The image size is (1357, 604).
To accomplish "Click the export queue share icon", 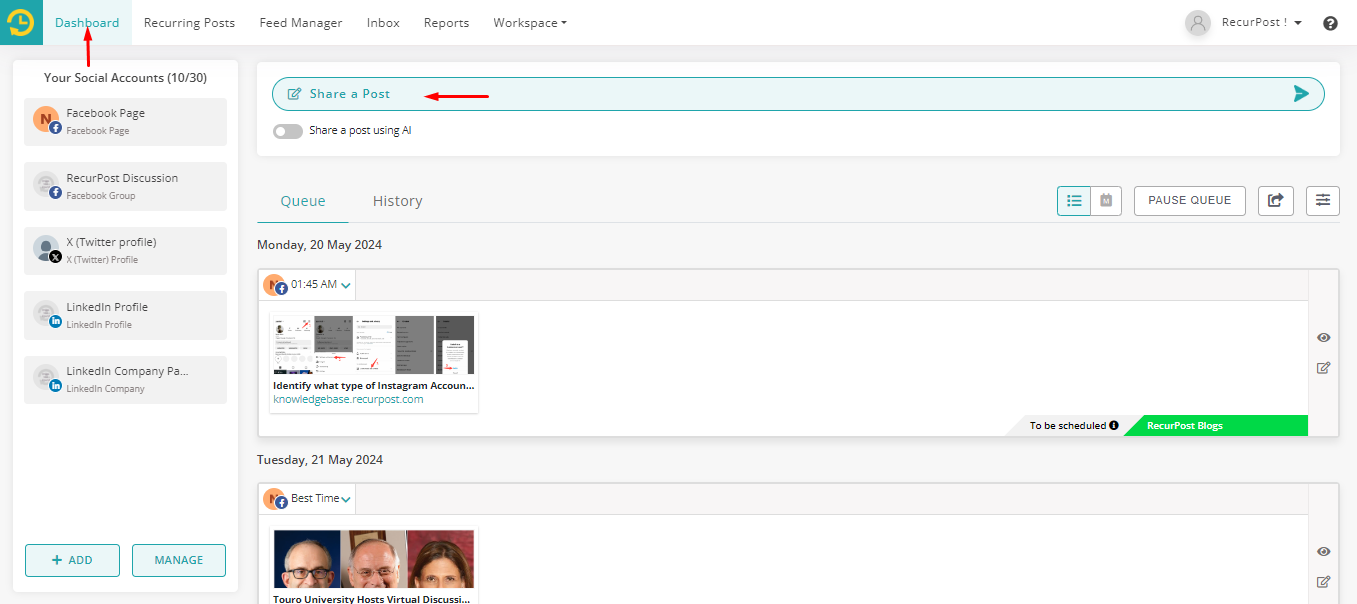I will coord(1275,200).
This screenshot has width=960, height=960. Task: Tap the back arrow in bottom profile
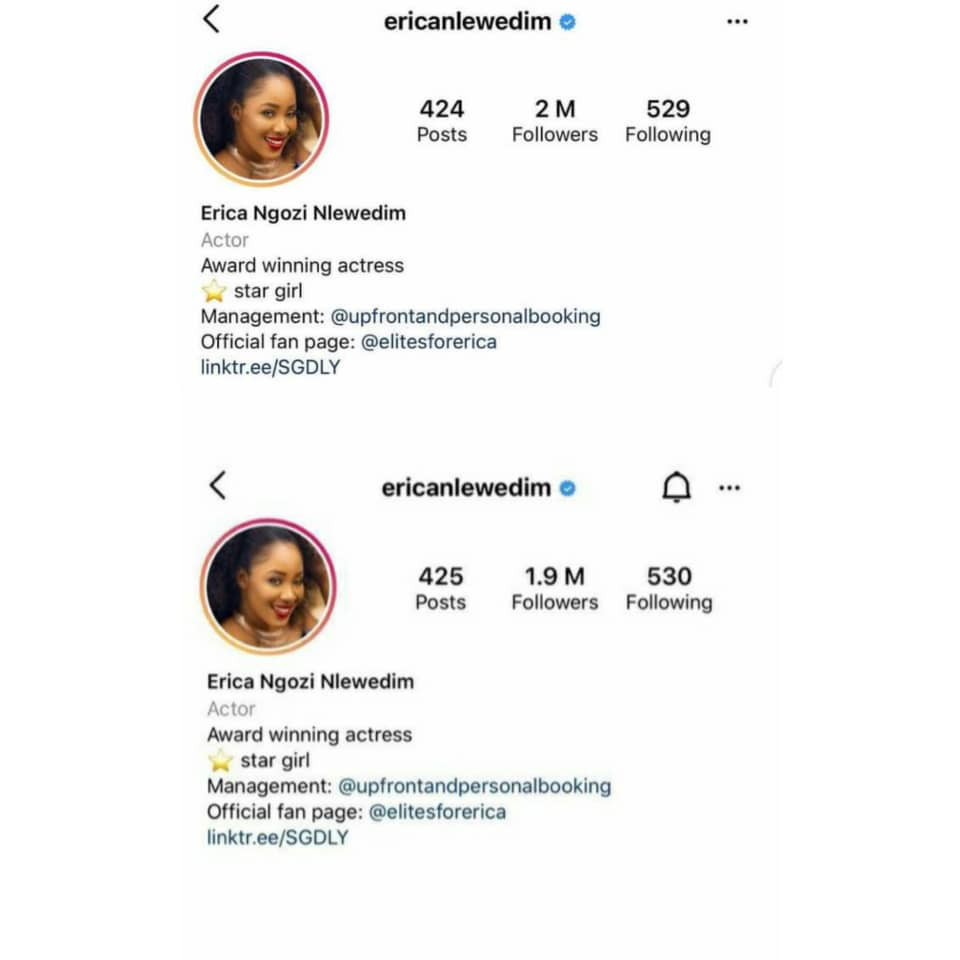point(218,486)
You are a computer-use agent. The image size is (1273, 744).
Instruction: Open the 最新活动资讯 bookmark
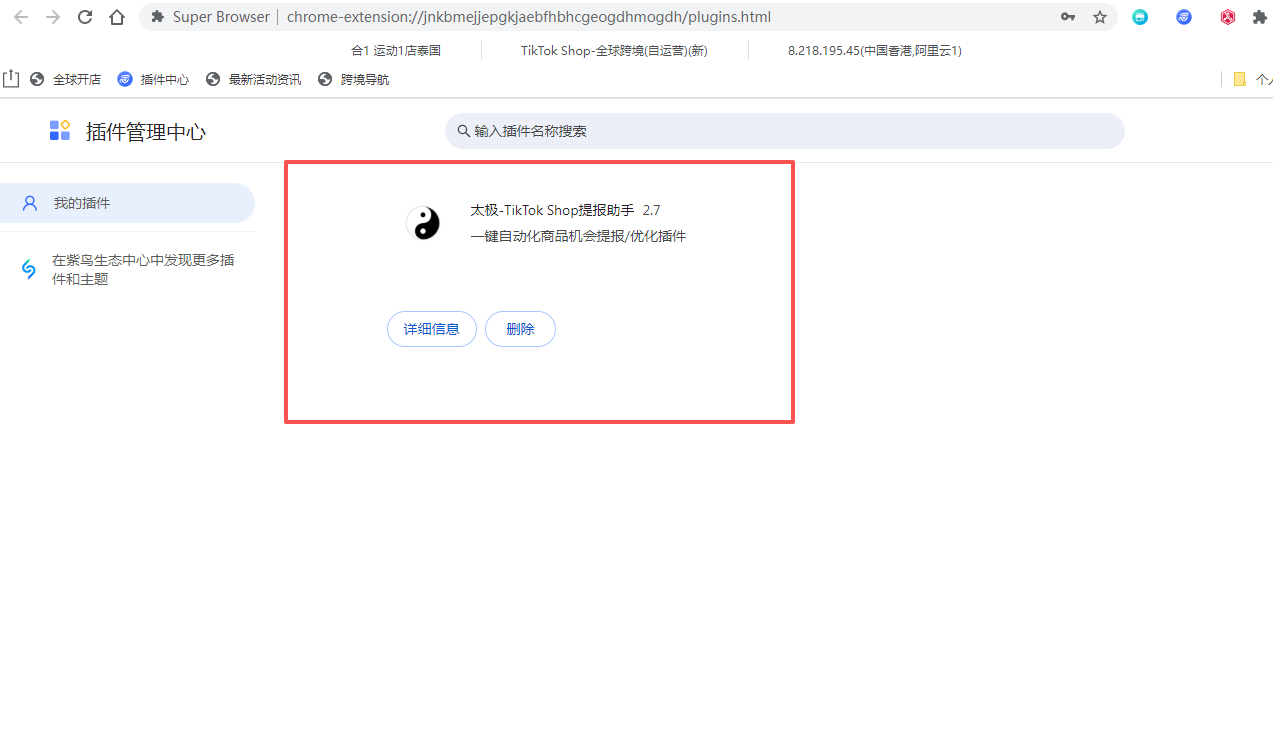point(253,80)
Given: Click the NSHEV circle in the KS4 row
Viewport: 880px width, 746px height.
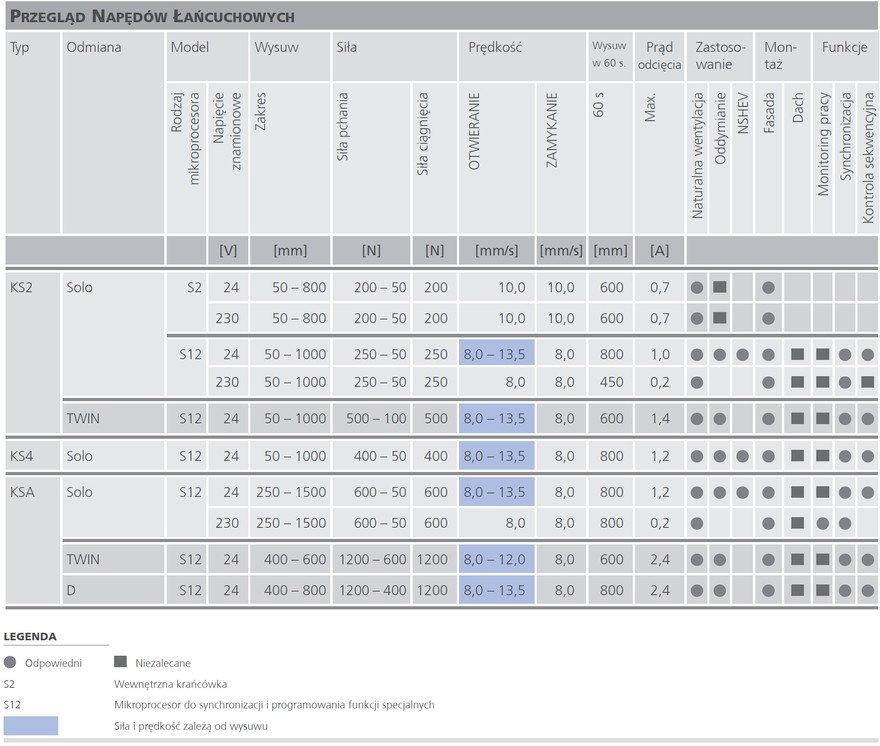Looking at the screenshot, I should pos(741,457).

[WHAT NEEDS TO BE DONE] Your task is to retype exactly the lines that run from the line with "Given: Click the NSHEV circle in the KS4 row" through the last line of the material, with the pictures left out.

[ANSWER SPACE]
Given: Click the NSHEV circle in the KS4 row
Viewport: 880px width, 746px height.
Looking at the screenshot, I should pos(741,457).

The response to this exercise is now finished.